Jenny Lam and Hillel Cooperman of Jackson Fish Market. (Photo by Red Box Pictures)

We love hearing old stories about how Bill Gates operated at Microsoft, in part because the software titan has reshaped his image so much in the past few years. Today, many perceive Gates as a leading philanthropist, so you can sometimes forget that the billionaire was first and foremost a hard-charging software geek and businessman running the world’s most powerful tech company.

Gates’ engineering-oriented style came through in a story shared this week by Hillel Cooperman, a former Microsoftie who in 2003 was tasked with pitching Gates about new designs related to the Windows user interface.

Cooperman, who now runs the Seattle startup Jackson Fish Market, writes in a blog post about how his left-brain notion of user design collided with the “empirically-minded engineers” who ruled the roost at Microsoft. Frustrated that his message about the importance of user design was not getting across, Cooperman let this analogy fly.
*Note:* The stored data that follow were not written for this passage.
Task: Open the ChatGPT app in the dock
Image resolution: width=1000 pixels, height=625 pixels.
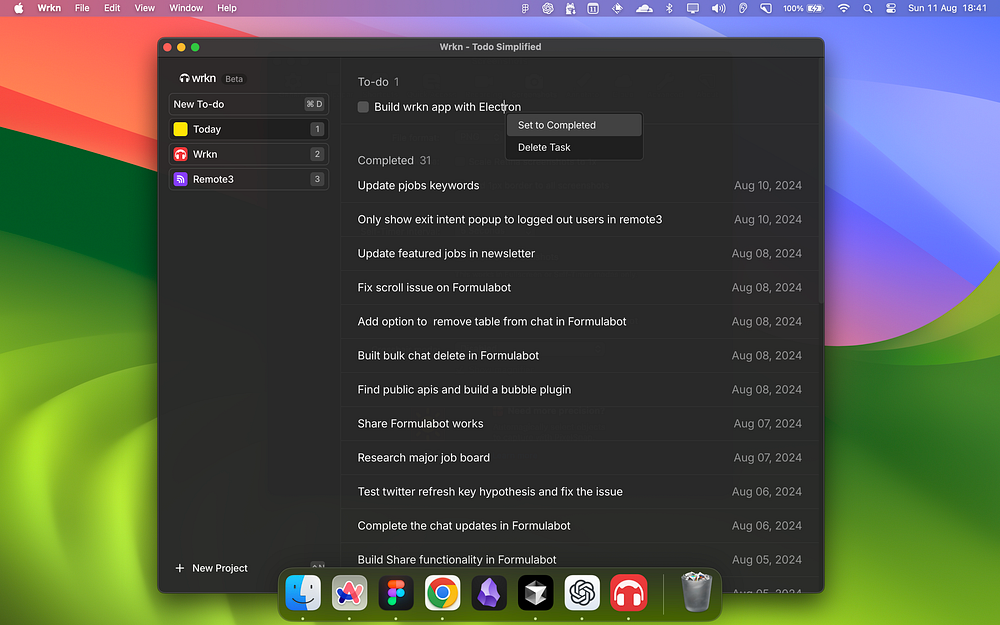Action: pos(582,594)
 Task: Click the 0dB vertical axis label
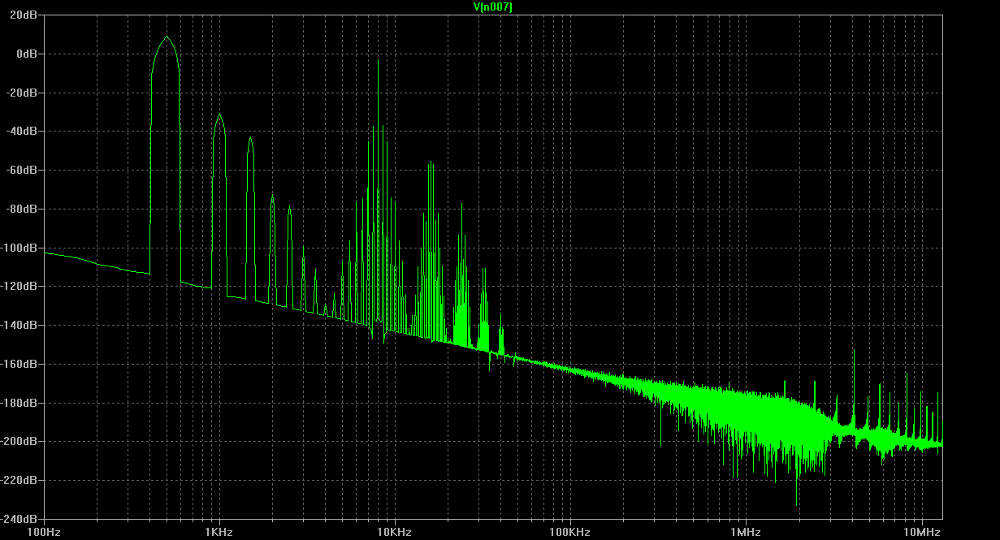(x=25, y=54)
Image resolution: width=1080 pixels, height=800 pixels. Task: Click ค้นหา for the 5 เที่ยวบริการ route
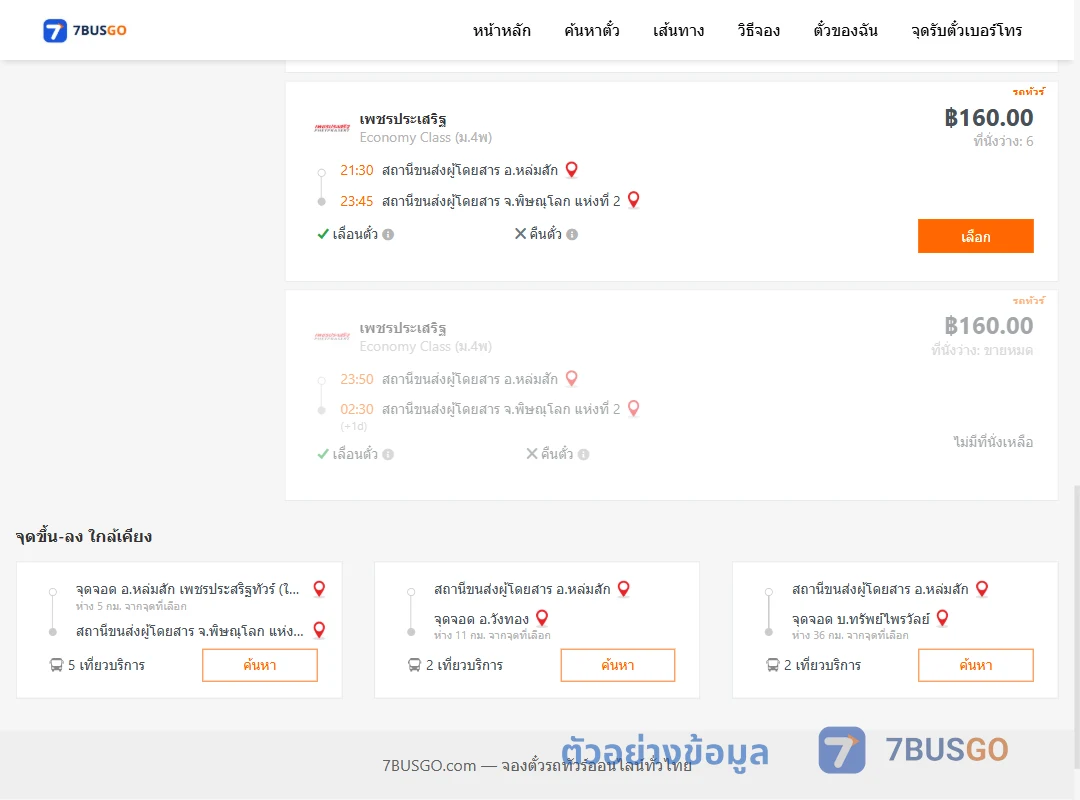coord(260,665)

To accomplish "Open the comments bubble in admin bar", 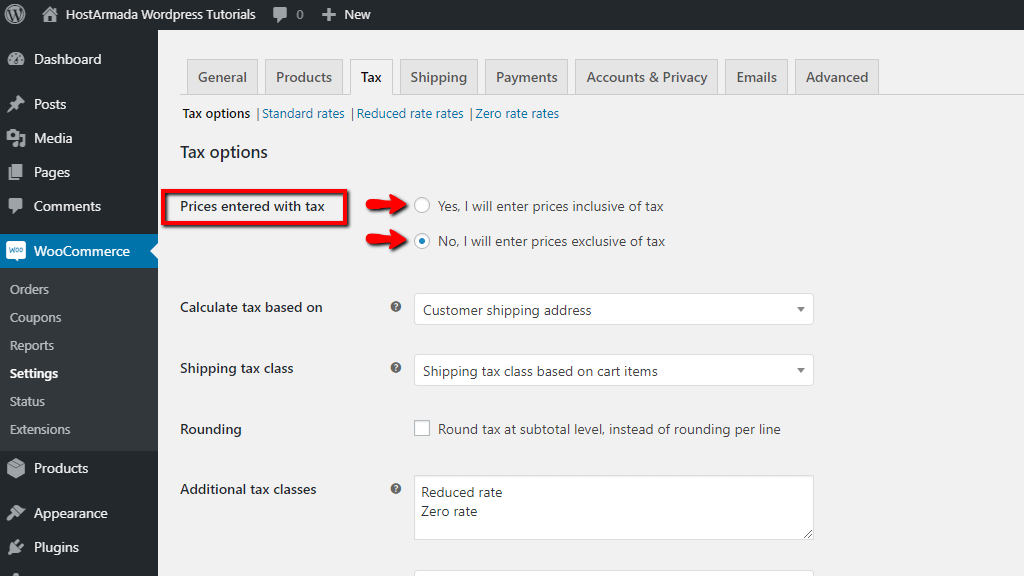I will [x=280, y=15].
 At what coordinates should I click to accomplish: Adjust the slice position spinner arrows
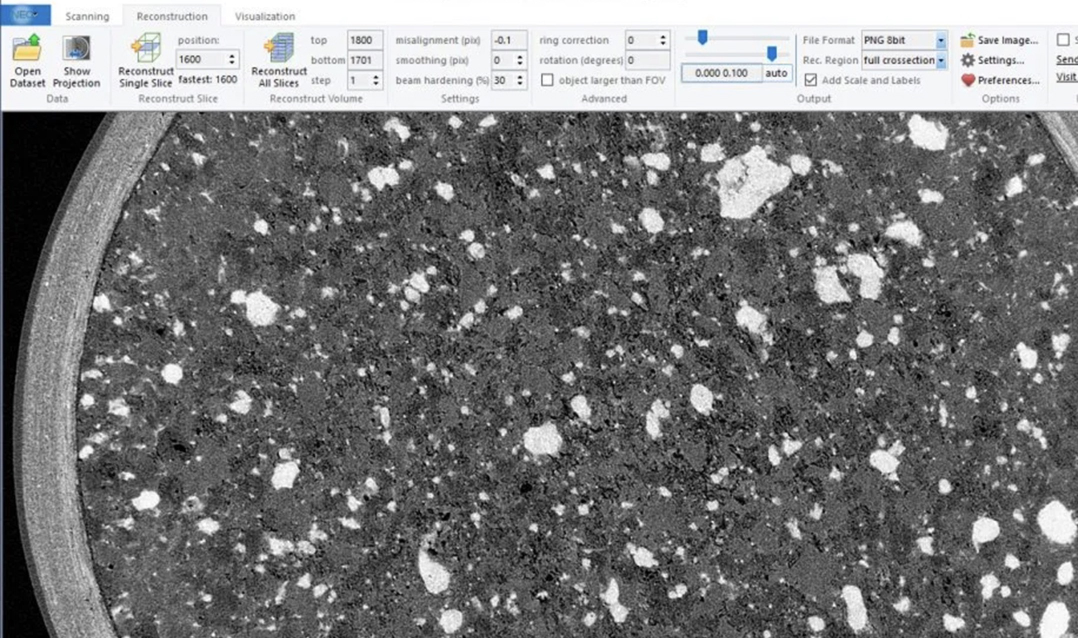coord(232,60)
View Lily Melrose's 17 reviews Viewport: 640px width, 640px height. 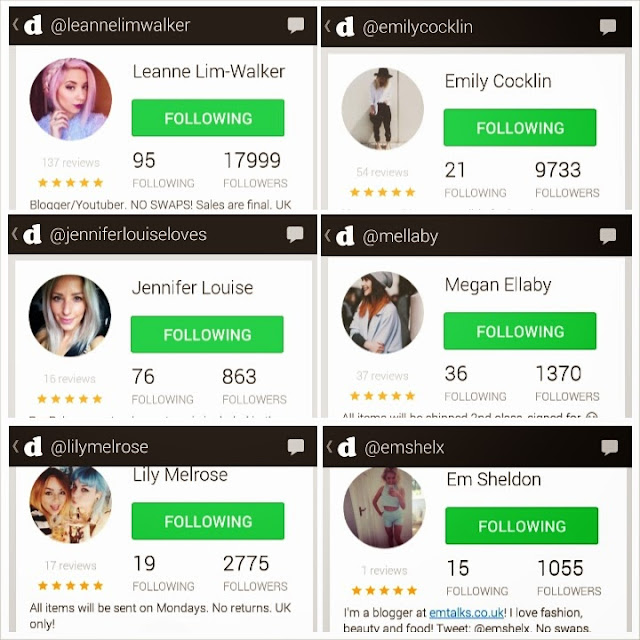(x=71, y=565)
“Bill, a shower, a toilet, and a water fountain all have mechanisms to control water flow, places where the water comes out, some sort of porcelain basin to hold the water, and a drain, but we don’t combine them into one thing to reduce their learning curve. We don’t merge them into one object because each of them are in use in fundamentally different ways at different times.”

The story paints an interesting picture of the culture within Microsoft at the time, a culture that Cooperman said was driven very much by engineers over UX designers. (And probably still is to this day).

Cooperman concludes:

“Ultimately, I never did succeed in making Bill really comfortable with a more emotional approach to software design. But the real lesson of the day was learned. In the software industry, as long as the engineering-minded run the show, the notion of subtle and textured user experience design that balances the emotional and functional aspects of a software experience will always struggle to take root.”

Go here to read the full post.

UPDATE: Here’s more from Cooperman who offered this take on the design culture within Microsoft when contacted by GeekWire.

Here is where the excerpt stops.